Comptes rendus Divertissante Angelica à Martina Franca
Comptes rendus

Divertissante Angelica à Martina Franca

14/09/2021

Palazzo Ducale, 30 juillet

Quoiqu’un an à peine sépare les deux œuvres, il y a un monde entre la Griselda d’Alessandro Scarlatti (Rome, 1721), d’une complexité et d’un raffinement d’écriture extraordinaires, et L’Angelica de Nicola Porpora (Naples, 1720), musique d’excellente facture, mais qui ne se départ jamais d’un savoir-faire un rien passe-partout.

Énième avatar de l’histoire d’Orlando, devenu fou par jalousie, en apprenant l’amour partagé entre Angelica et Medoro, le livret de Pietro Metastasio propose, comme toujours, des vers magnifiques, mais pèche par le conventionnel des situations et le peu de ressort dramatique de l’intrigue. Pour étoffer l’ensemble, trois personnages, totalement inutiles, ont été ajoutés : un vieillard sentencieux, Titiro, et un jeune couple de bergers, Licori et Tirsi.
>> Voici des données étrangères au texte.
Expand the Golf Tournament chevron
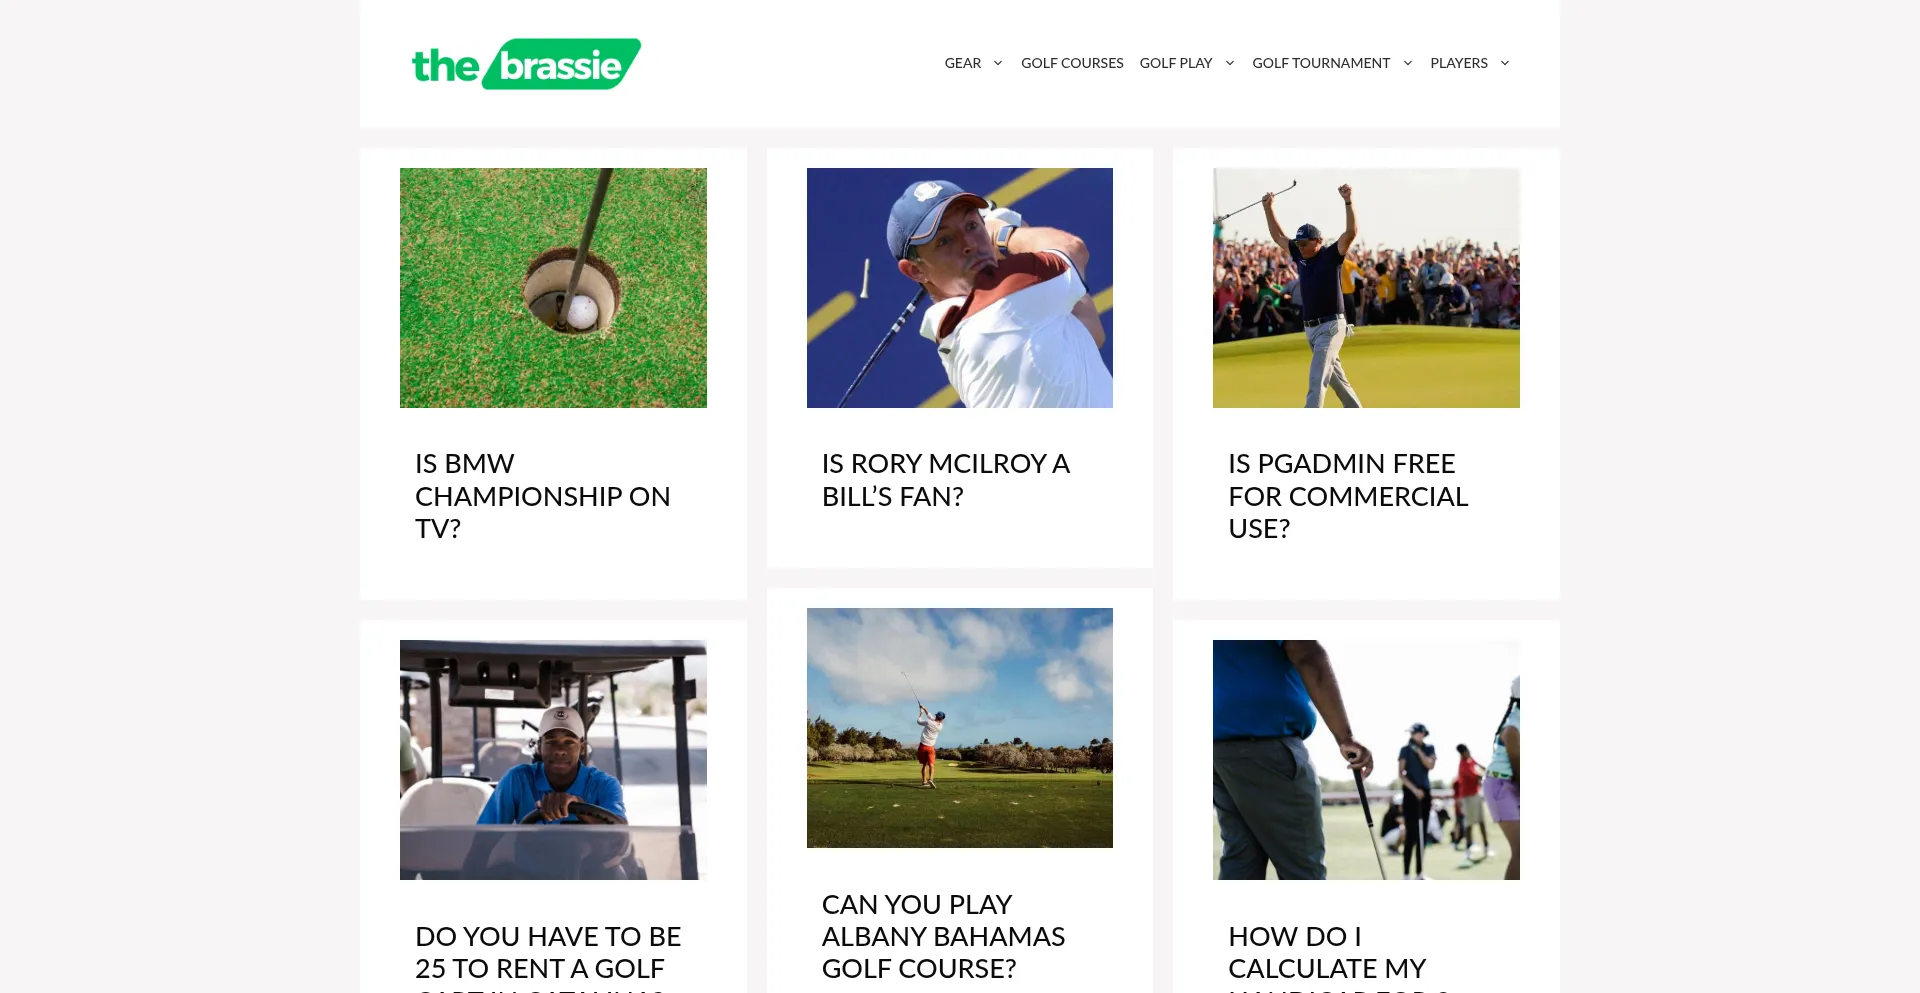The height and width of the screenshot is (993, 1920). [x=1407, y=63]
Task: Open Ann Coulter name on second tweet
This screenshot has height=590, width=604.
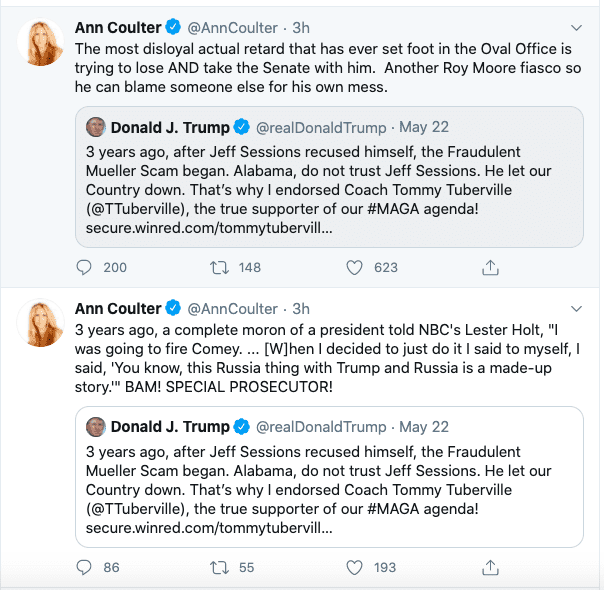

La matière est certainement trop mince pour qu’un metteur en scène accomplisse des miracles, mais fallait-il, pour autant, nous servir ce spectacle à la fois branché et creux ? Transposé à notre époque, l’opéra n’est plus situé dans un cadre champêtre, propice aux amours bucoliques, mais dans une salle de banquet. Titiro y officie comme majordome, commandant à quatre domestiques qui viennent dresser la table, servir, desservir, nettoyer… et, surtout, meubler le manque d’action, en se livrant à un incessant jeu de caresses et de baisers.

Ces jolis figurants, issus de la compagnie de danse Fattoria Vittadini, interviennent également, en seconde partie, comme invités du festin, dans des costumes inspirés du XVIIIe siècle, mais réinterprétés pour des personnages au genre indéterminé : femmes en petits marquis, garçons affublés de robes et de perruques… Du coup, on a l’impression que l’attention de Gianluca Falaschi, metteur en scène, décorateur et costumier, s’est davantage focalisée sur les ébats des danseurs que sur la lisibilité de l’action.

Musicalement, l’ensemble La Lira di Orfeo paraît toujours aussi fragile que dans Griselda, la veille, malgré la présence de Federico Maria Sardelli au pupitre, qui connaît assurément son affaire. En effet, il dirige, avec beaucoup de naturel et de goût, une partition destinée à plaire, mais où peu de moments marquent vraiment l’oreille.

Le plateau est dominé par l’Orlando de Teresa Iervolino, voix mâle aussi habile à ciseler le texte qu’à dessiner les plus fières vocalises, avec un ascendant rappelant les incursions de Marilyn Horne ou Ewa Podles dans le baroque. La mezzo italienne dessine un héros névrosé, dont la scène de folie est évidemment le point culminant, même si Porpora n’y déploie pas l’inventivité de Vivaldi et Haendel.

Ekaterina Bakanova est une Angelica manipulatrice à souhait, instrument agile, mais un rien étroit et dur. Paola Valentina Molinari prête à Medoro une voix longue et ductile, s’enlisant un peu dans certaines coloratures, mais réussissant superbement les demi-teintes du plus bel air de la partition, le magique « Bella diva all’ombre amica », avec violoncelle solo.

Gaia Petrone est une accorte Licori, Barbara Massaro incarnant un Tirsi fougueux, dans une partie exigeante, créée par un Farinelli de 15 ans. Si le Titiro bonhomme de Sergio Foresti se montre scéniquement convaincant, le chant est constamment à la peine.

Une soirée divertissante, mais qui paraît un peu gratuite, après le spectacle très fort de la veille.